The Teaching Company's Professor Michael Sugrue did a good series of lectures on Plato. And there's the Yale Open Courses as well. youtube.com/results?search_query=yale open courses plato

I don't think so. I've just started reading The Republic. It's the first philosophical text I've read and it's not difficult at all. Some passages require re-reading but that's only because of the language used, not because it has difficult to understand concepts.

To a degree it is about increasing complexity, however it is also to do with thematic and occasionally chronological pairing.
Euthyphro, Apology, Crito, Phaedo are all part of the "trial and death of Socrates" and are in chronological order. Not only that, but Euthyphro is an excellent introduction to the form of a Socratic dialogue and the way which Plato argues. Apology is an excellent introduction to the character of Socrates and contextualizes what Socrates was doing in Athens at the time.
Meno is thematically linked to Phaedo as there is a section in Phaedo which mentions Socrates' theory of the immortality of the soul and how one gains/has knowledge which is explained in Meno.
The next block is Symposium (which i missed), Phaedrus, Gorgias, Protagoras. Symposium is on the topic of love and is a dialogue that doesn't really draw off any other dialogues. Phaedrus is half about love, half about rhetoric, which places it perfectly between Symposium (about love) and Gorgias (about rhetoric). It is also important for fleshing out somewhat Plato's theory of forms. Protagoras naturally follows Gorgias as Protagoras is a kind of "grand showdown" between Socrates and the sophists, and knowing Socrates' arguments against rhetoric informs some parts of Protagoras.
Our next block is Sophist, Parmenides, Theaetetus (or, as another user pointed out, it should be Theaetetus, Sophist, Parmenides). Theaetetus is linked with Sophist chronologically, and Sophist tackles Parmenides' argument about being and not being. Parmenides naturally follows after that.

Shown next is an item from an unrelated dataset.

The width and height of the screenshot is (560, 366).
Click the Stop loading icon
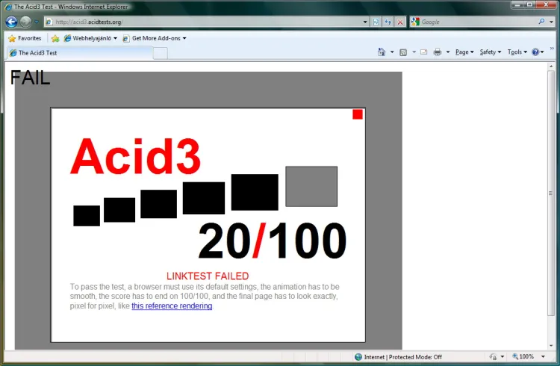click(x=400, y=22)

These are probably the hardest dialogues on the list.
Republic and laws are the last block. Republic is positioned this late as i consider it the culmination of Plato's other work. In many of his earlier dialogues Plato/Socrates is asking the nature of many ethical values such as Courage, Wisdom, Temperance, Justice, ect., but in most of the dialogues the answer is inconclusive, and it is rare for Socrates to explain what some virtue is, he rather picks apart other peoples attempts. Republic is when Plato finally steps forward and offers his own explanation of what virtue is, and how one ought to live. Republic draws on, or at least references, many positions Socrates has taken previously and uses them in his arguments. Republic also benefits from a good knowledge of Plato's epistemology and metaphysics. I can tell you from personal experience (i read the republic quite a while before i tackled the rest of his dialogues) that your reading of Republic will be far richer after having a solid grounding in Plato's other dialogues and positions. Laws naturally follows from Republic thematically. it also helps emphasize that Republic isn't (in my opinion) meant to be taken literally as Plato's "perfect society".

How the fuck could you forget the symposium? Best dialogue.